Sometimes I Imagine the Back Wall of This Room is Rolled Open to the Night’s
Solitude Like an Alley Garage with The Door Cranked Up

by Freesia McKee

The mechanic works into the next day’s
               early hours, searching through recycled cigar

boxes piled with ordinary parts, wiping her greasy hands
               on the worn thighs of her corduroy overalls. The glow

of the garage’s center bulb flickers in its metal cage as her
               Ani DiFranco cassette tape reaches the end

of its final track and she turns it over again.
               I know—who listens to cassettes anymore?—but

               *

               when I
               met her
               we were girls.

               *

There were pool tables and dartboards,
               there were women playing pool,

there were women playing darts. There were women
               with short curly hair, there were women

with long black hair, there were women
               whose sunglasses shined on the table. There were women

with bike chain backs. There were women
               with arms like rivers.

There were women with eyes that told the time. There were women
               talking and sipping

drinks and there were doors
               and the doors didn’t roll up.

*

We were girls:

Girl smudging the bright rose
               of her cigarette into the ground.

 

Girl wearing a hot metal
               belt buckle.

Southside girl, rural girl, girl with green eyes,
               rusty girl, shining girl.

Watercolor girl. Girl
               who knows you
               by both of your first names.
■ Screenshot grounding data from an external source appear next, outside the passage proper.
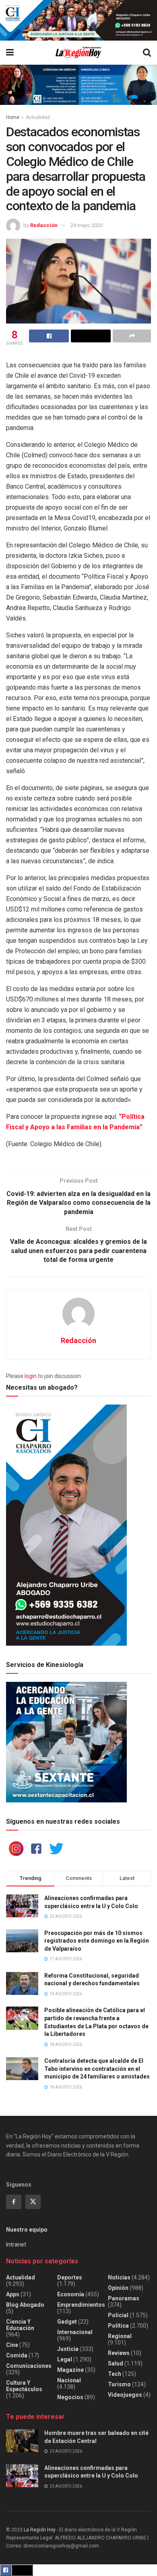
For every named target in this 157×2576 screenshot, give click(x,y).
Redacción (44, 225)
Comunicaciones (29, 2366)
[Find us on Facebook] (13, 2202)
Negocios (70, 2397)
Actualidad (38, 117)
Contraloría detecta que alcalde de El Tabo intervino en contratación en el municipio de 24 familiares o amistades (97, 2069)
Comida (16, 2355)
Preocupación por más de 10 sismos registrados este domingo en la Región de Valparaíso (96, 1941)
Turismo (119, 2384)
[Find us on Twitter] (33, 2202)
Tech (114, 2374)
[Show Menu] (10, 53)
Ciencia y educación (20, 2324)
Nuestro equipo (27, 2229)
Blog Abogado (25, 2305)
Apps (12, 2294)
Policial (118, 2315)
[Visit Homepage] (78, 52)
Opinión (118, 2288)
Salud (115, 2363)
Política (118, 2325)
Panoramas (123, 2298)
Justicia (67, 2349)
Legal (64, 2359)
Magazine (70, 2370)
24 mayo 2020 (86, 225)
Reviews (119, 2353)
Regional (120, 2336)
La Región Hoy (40, 2530)
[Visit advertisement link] (78, 20)
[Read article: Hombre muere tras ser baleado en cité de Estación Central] (22, 2440)
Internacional (75, 2332)
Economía (70, 2294)
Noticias (119, 2277)
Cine (12, 2345)
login (31, 1376)
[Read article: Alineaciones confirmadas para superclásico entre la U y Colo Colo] (22, 2475)
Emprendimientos (81, 2305)
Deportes (69, 2277)
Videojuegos (125, 2395)
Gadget (67, 2321)
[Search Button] (147, 53)
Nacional (69, 2380)
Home (12, 117)
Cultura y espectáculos (24, 2385)
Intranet (16, 2244)
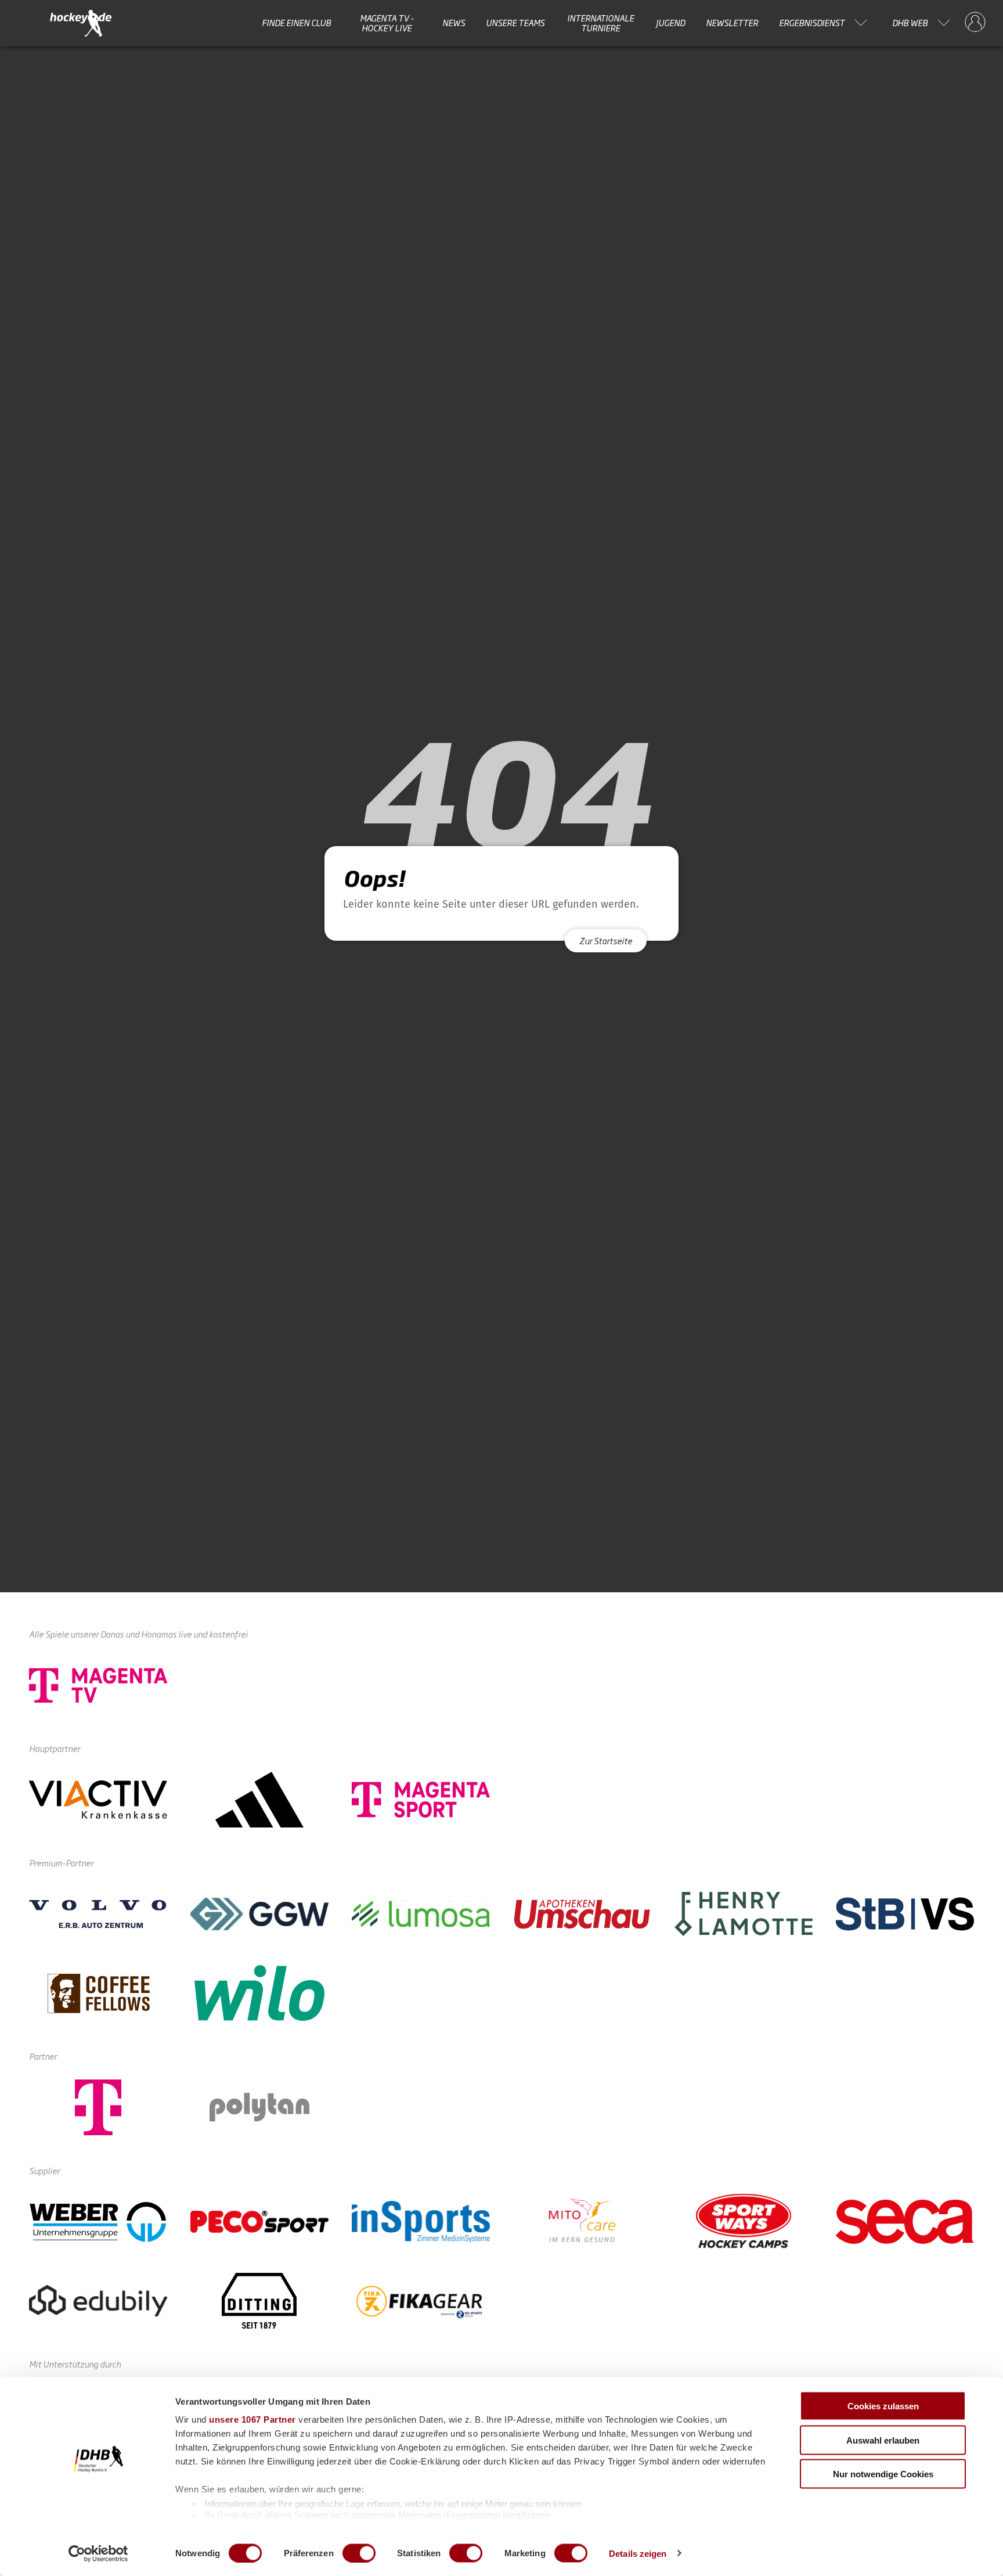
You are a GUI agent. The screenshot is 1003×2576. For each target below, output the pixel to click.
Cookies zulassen (883, 2406)
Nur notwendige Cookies (883, 2474)
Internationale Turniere (600, 23)
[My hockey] (975, 23)
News (453, 22)
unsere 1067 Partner (252, 2419)
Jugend (670, 22)
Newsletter (732, 22)
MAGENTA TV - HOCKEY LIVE (387, 23)
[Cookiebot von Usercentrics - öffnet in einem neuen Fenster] (98, 2553)
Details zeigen (637, 2553)
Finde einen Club (296, 22)
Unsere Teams (515, 22)
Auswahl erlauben (882, 2440)
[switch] (359, 2552)
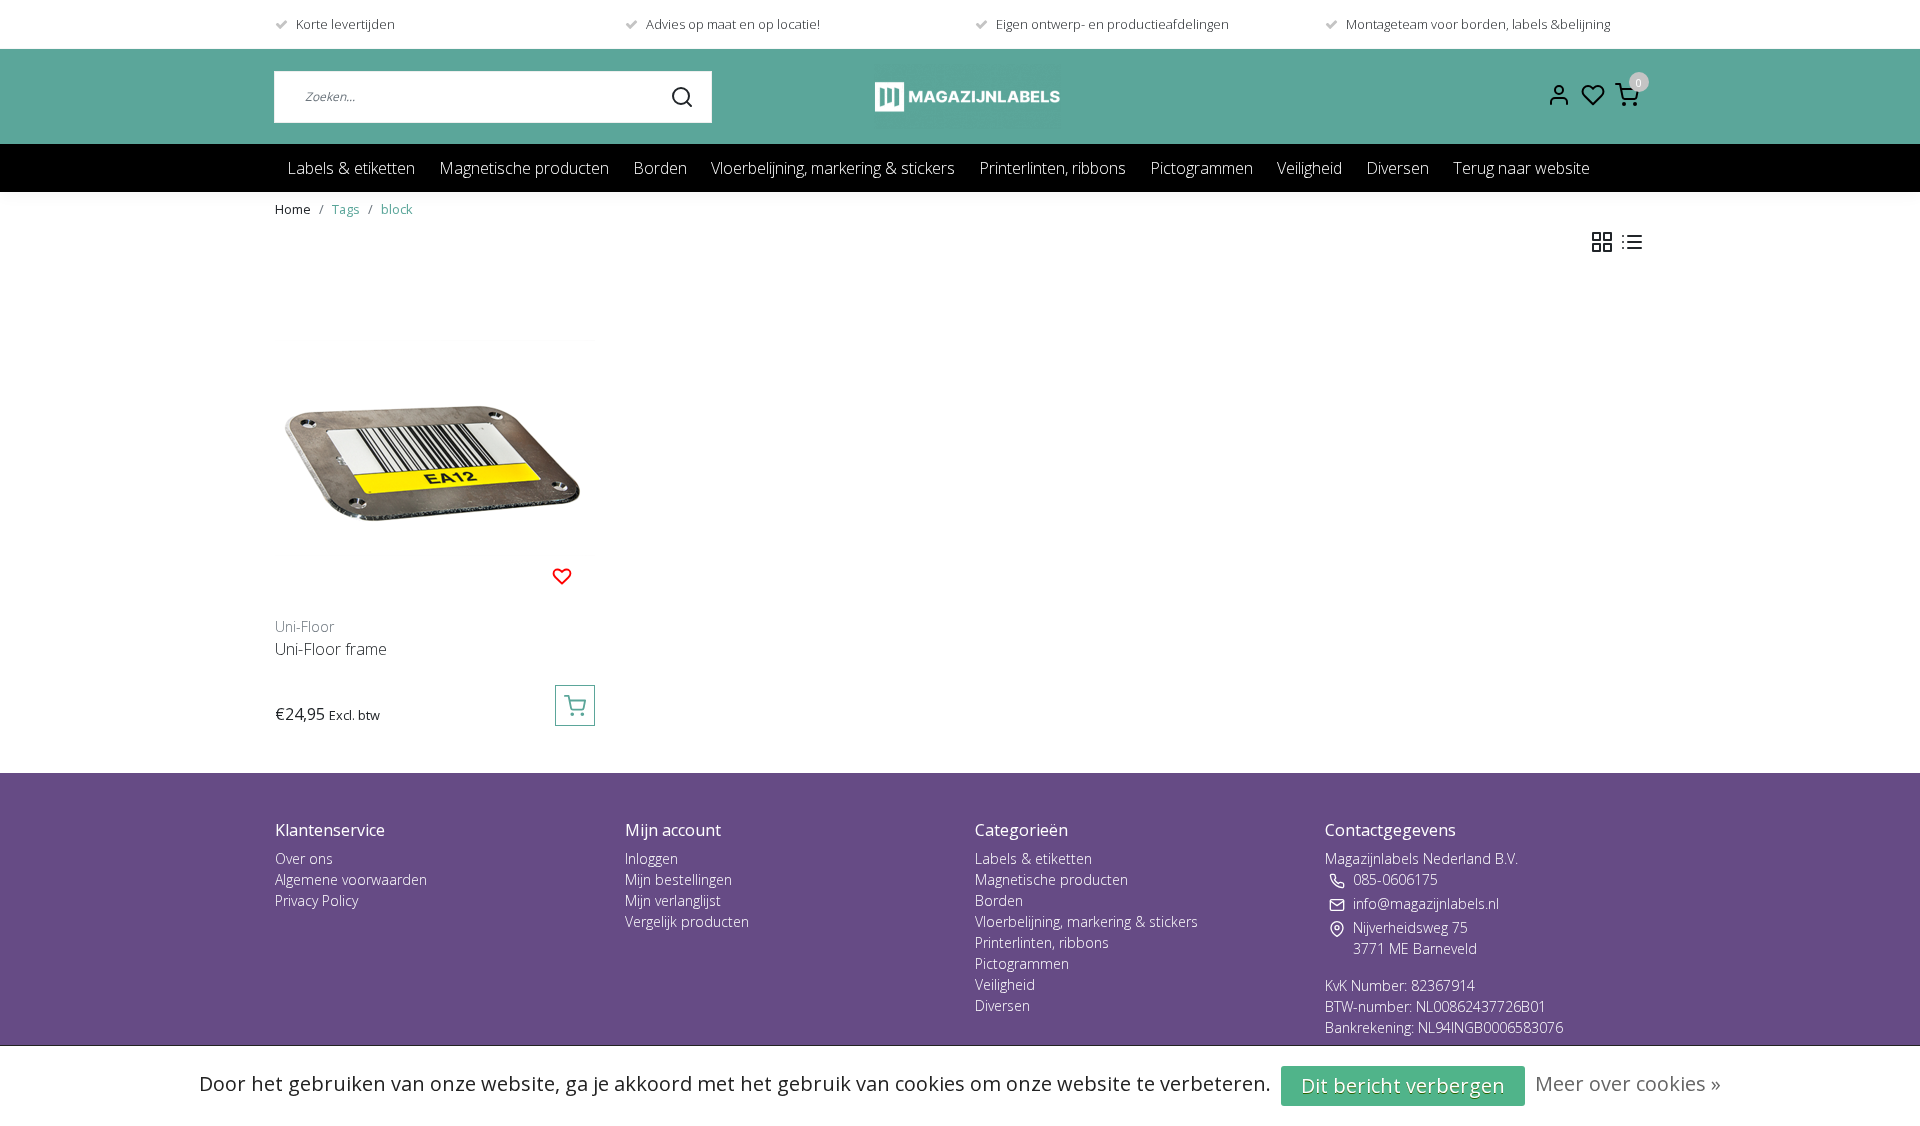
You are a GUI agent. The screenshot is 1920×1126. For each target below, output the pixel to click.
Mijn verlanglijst (673, 900)
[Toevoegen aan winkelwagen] (575, 705)
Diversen (1397, 168)
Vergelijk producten (687, 921)
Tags (346, 209)
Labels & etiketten (351, 168)
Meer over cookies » (1628, 1083)
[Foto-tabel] (1602, 242)
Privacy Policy (316, 900)
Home (293, 209)
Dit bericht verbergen (1403, 1085)
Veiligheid (1309, 168)
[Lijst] (1632, 242)
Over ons (304, 858)
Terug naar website (1521, 168)
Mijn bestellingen (678, 879)
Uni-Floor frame (331, 649)
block (397, 209)
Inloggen (651, 858)
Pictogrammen (1201, 168)
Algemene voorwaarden (351, 879)
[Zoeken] (682, 96)
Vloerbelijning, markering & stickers (833, 168)
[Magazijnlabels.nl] (967, 96)
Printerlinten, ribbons (1052, 168)
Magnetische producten (524, 168)
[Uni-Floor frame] (435, 448)
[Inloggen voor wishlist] (562, 575)
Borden (660, 168)
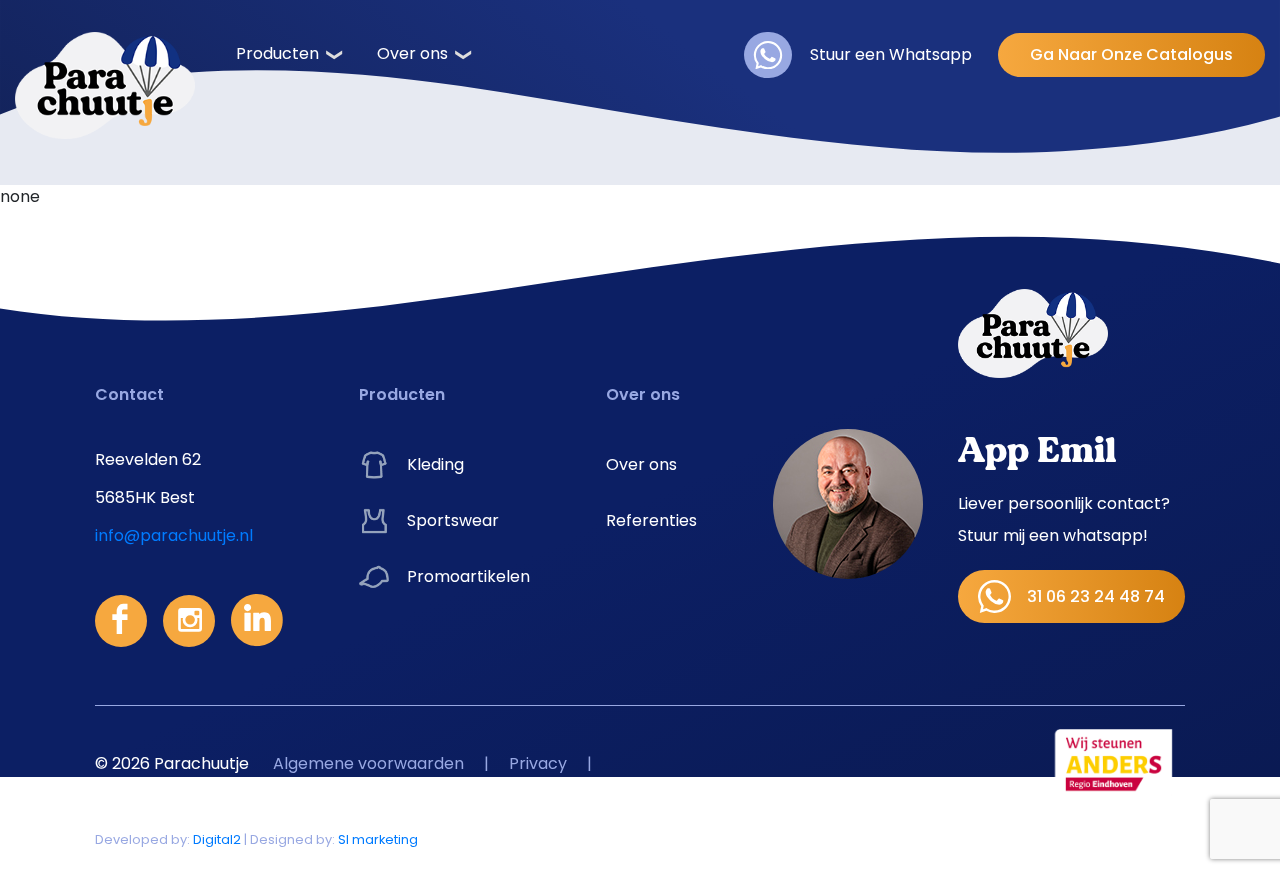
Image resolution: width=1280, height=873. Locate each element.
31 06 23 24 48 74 (1096, 596)
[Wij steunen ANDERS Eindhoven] (1114, 763)
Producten (277, 53)
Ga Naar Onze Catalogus (1131, 54)
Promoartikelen (468, 576)
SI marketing (378, 839)
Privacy (538, 763)
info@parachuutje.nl (174, 535)
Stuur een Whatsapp (891, 54)
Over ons (412, 53)
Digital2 (217, 839)
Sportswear (453, 520)
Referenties (651, 520)
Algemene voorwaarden (368, 763)
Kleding (435, 464)
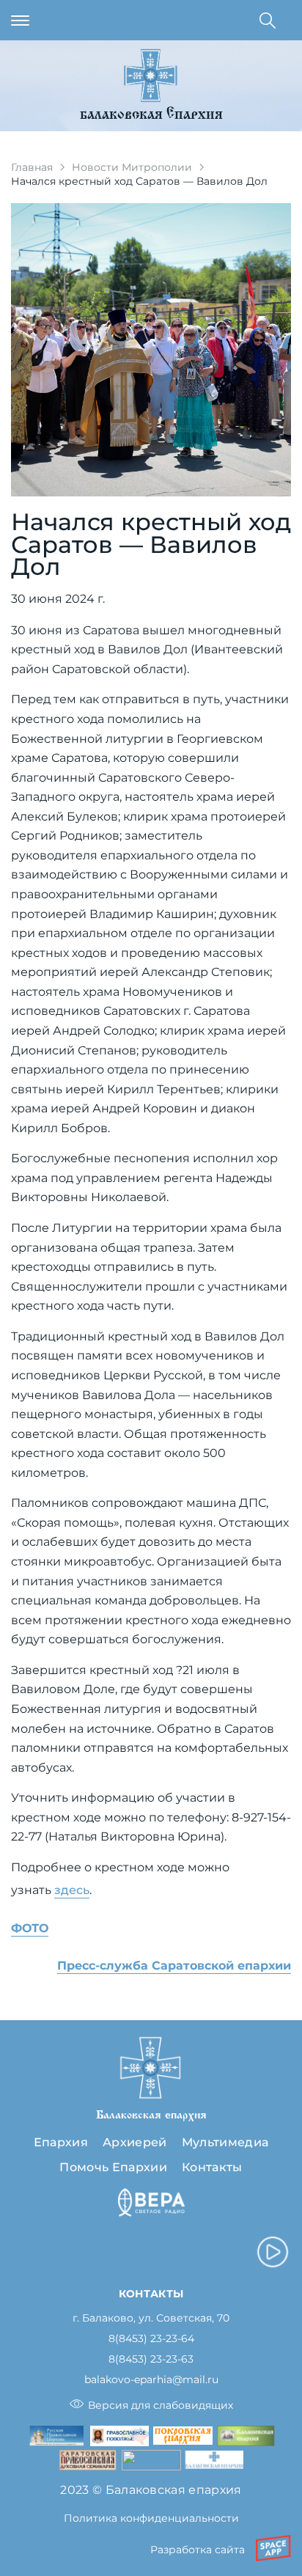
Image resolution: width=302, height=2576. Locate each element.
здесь (71, 1890)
Opulent girl. Girl with binoculars. Girl
               with histories like a scrapyard.

I’m a girl, a digging dog. I run
               the length of the graze.
               I know how to feed an animal.

Stay-away girl, visitor girl, girl
               wearing both sides of a wall.

*

At this checkpoint, they tell you that you want
               to go home

to the home they’ve chosen for you. They tell you that girls
               like you don’t want to be in places like this,

places like the places we met.

*

Every road in the city of gender
               has a checkpoint, official ritual.

When you come out
               the other side, you’re closer

to the next checkpoint
               which is why some girls forge their own roads.

How I want to give every girl a card
               that says cartographer, not because this land

is untrodden, but because every person
               needs to find her own way

to remember it. This is how the mechanic
               lets me watch her work:

a quiet road, an all-night drive, an exquisite,
               tuned machine. Here: I am a visitor.

*

I am waiting at her threshold.
               Waiting for her, I am sober as a crane.

When I stand in the water, the river
               moves beneath me.

The water seals around me like a well-fit
               wrench on a well-fit bolt.

She unfolds the map, which grows like a reed
               and shines on the rush.

I step in and the door
               of the theater rolls down.